Commission fails to fix passenger data debacle, says privacy expert

Out-Law News | 21 Jun 2006 | 11:16 am | 2 min. read

Problems with the European Commission's passenger data deal have not been fixed by the Commission's latest proposal and opponents may have to resort to a human rights case to fix them, according to a leading data protection expert.

Dr Chris Pounder, a data protection specialist with Pinsent Masons, the law firm behind OUT-LAW, warned that the Commission's latest proposal still leaves it open to basic challenges. "In effect, all the Commission has done is to ensure that those who object to the Passenger Name Records (PNR) deal have to start again in the Courts, possibly with a Human Rights case."

The European Commission had previously agreed a deal with the US to allow the automatic transferral of 34 pieces of data to US authorities by every airline flying from Europe to the US. Following complaints by the European Parliament the European Court of Justice ruled that the legal structure of the deal was unlawful.

The European Commission has just announced that it will start putting together a new deal with a different legal structure but the same essential content, saying that the Court had not criticised the content of the agreement. In fact, the court never considered the content because the legal structure was flawed.

A Commission statement released on Monday claimed: "The content of the current Agreement has not been criticised by the Court and should therefore continue to offer the same level of safeguards regarding the legal certainty for air carriers, the respect of Human rights and the purposes for which PNR data may be used."

Dr Pounder expressed concern.

"The Commission's interpretation of the Court's judgment is arguably economical with the truth," he said. "Because the Court ruled that the agreement was unlawful, it did not consider the substantial data protection issues which  have been raised by the European Parliament, the Working Party of European Data Protection Commissioners and the European Data Protection Supervisor. These privacy defects will still remain if the Commission and the Council of Ministers agree to install the same agreement under different administrative procedures".

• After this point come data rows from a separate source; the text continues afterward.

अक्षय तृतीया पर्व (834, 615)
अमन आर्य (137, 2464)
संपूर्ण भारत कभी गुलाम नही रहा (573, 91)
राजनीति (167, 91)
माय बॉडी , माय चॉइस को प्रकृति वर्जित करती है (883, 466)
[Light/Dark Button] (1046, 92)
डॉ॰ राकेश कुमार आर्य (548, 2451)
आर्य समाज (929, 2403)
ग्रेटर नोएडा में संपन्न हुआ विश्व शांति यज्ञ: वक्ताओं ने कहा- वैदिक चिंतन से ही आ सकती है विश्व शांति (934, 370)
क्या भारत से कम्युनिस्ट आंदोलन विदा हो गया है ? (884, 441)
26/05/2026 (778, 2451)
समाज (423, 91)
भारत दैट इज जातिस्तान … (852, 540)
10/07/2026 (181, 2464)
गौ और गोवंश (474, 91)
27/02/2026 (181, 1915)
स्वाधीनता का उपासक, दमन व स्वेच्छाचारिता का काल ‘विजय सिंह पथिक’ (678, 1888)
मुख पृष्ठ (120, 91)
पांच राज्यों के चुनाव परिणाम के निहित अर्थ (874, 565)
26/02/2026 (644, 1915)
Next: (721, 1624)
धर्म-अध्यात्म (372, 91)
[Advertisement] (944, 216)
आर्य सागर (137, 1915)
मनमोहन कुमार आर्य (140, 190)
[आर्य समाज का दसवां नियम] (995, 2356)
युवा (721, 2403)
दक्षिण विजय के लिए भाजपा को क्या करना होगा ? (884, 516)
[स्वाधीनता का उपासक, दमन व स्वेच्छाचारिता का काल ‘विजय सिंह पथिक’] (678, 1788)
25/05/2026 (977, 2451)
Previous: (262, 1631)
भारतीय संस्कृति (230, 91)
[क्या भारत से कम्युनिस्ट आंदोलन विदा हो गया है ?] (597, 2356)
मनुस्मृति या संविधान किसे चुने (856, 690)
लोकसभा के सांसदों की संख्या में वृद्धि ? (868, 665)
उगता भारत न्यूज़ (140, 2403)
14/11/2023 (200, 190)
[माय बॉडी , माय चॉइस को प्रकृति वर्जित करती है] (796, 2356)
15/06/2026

Pounder continued: "In effect, all the Commission has done is ensure that all those who have objected to the PNR deal on privacy grounds will have to start again in any legal proceedings. Since legal action takes time and money, the Commission's policy is to boot any controversy into the long grass".

Opponents of the agreement have argued that greater privacy needs to be balanced with the security needs of the US, and have looked for limits on who can access the information provided and for what purposes. Amongst other things, opponents have looked for the number of pieces of data to be reduced from 34 to 19.

The Commission has until the end of September to frame a new agreement. "With the adoption of these initiatives only two weeks after the court ruling, the Commission underlines its willingness to fully respect the court's judgment," said the Commission statement.